**Set problem**
Starting at the line containing "1105x372 pixels. At", copy the lines word for word and stop after the line containing "click(552, 23)".

***** Information supplied

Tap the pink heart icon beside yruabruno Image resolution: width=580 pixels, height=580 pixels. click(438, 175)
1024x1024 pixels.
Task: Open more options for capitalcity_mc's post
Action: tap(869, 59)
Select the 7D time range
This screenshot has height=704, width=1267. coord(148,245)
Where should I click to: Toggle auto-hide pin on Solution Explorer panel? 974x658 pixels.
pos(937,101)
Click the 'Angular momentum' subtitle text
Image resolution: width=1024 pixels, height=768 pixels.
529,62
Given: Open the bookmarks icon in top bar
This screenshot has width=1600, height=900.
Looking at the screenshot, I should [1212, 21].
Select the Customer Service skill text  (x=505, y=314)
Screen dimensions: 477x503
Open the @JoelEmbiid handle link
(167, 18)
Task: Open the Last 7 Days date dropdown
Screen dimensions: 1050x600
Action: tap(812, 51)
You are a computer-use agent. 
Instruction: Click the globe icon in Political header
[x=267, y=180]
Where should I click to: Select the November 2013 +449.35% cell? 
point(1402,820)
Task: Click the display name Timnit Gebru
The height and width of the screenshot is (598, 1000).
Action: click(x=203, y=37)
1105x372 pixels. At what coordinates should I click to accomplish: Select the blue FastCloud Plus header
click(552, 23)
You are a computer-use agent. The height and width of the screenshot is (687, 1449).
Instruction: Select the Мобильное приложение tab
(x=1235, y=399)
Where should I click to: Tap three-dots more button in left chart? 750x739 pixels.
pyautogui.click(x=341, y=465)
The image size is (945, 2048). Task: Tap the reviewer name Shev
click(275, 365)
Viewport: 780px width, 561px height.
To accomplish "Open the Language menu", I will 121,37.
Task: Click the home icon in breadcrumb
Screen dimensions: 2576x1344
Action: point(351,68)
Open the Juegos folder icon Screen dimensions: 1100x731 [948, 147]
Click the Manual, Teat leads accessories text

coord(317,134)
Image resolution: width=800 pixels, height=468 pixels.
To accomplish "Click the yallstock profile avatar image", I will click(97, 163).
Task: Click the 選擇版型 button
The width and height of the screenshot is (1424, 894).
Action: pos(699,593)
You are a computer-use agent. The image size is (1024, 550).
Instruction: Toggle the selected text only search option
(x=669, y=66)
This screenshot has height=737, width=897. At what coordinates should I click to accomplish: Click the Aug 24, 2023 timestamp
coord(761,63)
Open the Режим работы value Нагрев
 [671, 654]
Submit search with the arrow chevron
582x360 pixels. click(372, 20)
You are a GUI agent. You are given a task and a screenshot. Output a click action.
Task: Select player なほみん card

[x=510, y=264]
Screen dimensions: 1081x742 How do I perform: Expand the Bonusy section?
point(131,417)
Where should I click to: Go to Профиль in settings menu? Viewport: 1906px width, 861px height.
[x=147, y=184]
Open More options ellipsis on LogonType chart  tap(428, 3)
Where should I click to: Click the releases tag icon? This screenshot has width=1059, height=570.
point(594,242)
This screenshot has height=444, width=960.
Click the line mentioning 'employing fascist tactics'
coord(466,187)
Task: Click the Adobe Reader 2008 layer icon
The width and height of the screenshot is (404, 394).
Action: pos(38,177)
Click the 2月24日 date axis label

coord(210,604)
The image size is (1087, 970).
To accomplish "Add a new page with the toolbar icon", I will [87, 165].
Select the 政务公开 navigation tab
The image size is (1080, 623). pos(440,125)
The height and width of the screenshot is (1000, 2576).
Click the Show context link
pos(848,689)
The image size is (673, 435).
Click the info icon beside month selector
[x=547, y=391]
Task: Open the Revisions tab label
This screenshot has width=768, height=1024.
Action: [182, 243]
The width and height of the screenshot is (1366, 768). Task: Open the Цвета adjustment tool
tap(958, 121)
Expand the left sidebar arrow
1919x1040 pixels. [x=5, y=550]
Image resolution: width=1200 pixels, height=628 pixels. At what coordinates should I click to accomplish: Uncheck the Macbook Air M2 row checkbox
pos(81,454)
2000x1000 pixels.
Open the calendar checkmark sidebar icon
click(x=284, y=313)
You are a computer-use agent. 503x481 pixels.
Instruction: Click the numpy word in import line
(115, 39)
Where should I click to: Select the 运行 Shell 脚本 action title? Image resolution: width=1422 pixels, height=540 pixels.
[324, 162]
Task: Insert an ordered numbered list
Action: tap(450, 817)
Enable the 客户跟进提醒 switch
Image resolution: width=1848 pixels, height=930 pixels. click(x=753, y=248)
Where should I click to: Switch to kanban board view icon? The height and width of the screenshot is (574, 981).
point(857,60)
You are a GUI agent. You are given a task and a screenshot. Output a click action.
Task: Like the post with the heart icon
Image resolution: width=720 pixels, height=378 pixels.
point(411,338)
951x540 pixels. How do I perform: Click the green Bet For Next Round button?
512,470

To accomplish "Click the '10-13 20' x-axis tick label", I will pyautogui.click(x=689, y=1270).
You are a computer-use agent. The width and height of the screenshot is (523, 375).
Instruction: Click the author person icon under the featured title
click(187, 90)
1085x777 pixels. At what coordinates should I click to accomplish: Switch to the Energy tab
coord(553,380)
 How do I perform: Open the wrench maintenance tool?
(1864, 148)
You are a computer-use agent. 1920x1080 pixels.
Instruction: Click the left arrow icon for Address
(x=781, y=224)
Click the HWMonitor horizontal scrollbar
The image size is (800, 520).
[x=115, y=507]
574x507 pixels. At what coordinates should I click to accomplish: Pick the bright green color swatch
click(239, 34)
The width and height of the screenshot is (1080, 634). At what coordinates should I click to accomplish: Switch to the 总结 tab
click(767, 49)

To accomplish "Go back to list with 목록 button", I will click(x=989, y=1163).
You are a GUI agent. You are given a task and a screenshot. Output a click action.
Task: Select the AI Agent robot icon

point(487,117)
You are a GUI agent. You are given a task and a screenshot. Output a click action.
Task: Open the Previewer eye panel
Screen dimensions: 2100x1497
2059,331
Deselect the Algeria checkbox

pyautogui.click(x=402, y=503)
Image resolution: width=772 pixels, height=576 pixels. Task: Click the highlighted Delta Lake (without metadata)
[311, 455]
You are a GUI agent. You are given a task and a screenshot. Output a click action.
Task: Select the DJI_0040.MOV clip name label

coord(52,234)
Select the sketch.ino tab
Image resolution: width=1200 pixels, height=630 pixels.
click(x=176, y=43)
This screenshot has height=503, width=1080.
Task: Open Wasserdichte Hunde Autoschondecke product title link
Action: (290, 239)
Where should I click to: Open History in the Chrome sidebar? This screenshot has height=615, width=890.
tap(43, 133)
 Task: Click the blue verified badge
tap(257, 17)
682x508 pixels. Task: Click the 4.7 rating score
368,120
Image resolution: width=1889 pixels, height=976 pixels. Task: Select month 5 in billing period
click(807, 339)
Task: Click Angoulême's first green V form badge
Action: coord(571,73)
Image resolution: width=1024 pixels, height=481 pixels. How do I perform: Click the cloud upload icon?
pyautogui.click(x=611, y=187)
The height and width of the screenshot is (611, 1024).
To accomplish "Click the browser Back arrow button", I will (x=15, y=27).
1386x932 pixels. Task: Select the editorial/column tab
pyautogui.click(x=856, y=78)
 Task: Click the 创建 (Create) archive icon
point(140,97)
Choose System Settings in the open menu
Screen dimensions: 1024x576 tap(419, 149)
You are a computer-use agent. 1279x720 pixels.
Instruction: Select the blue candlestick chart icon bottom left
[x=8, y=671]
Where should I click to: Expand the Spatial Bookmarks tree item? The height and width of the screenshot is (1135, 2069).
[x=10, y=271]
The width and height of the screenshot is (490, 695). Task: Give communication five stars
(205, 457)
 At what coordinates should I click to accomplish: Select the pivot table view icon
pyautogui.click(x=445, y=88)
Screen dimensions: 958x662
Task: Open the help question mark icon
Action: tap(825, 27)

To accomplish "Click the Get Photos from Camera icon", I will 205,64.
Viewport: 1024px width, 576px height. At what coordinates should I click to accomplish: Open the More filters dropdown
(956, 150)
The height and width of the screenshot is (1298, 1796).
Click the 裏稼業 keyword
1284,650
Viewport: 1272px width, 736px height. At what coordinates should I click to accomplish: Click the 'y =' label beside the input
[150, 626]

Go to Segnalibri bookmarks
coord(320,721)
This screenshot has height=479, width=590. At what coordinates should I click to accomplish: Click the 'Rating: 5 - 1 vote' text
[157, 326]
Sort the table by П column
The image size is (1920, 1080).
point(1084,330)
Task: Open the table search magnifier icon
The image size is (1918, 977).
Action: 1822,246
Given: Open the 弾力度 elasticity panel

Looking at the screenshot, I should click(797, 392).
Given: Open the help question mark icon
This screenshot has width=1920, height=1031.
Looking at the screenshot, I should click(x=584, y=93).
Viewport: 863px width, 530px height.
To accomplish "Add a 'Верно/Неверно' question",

**********

**Solution below**
1105x372 pixels. At what coordinates should I click to accomplish: Select the blue FastCloud Plus header
click(552, 23)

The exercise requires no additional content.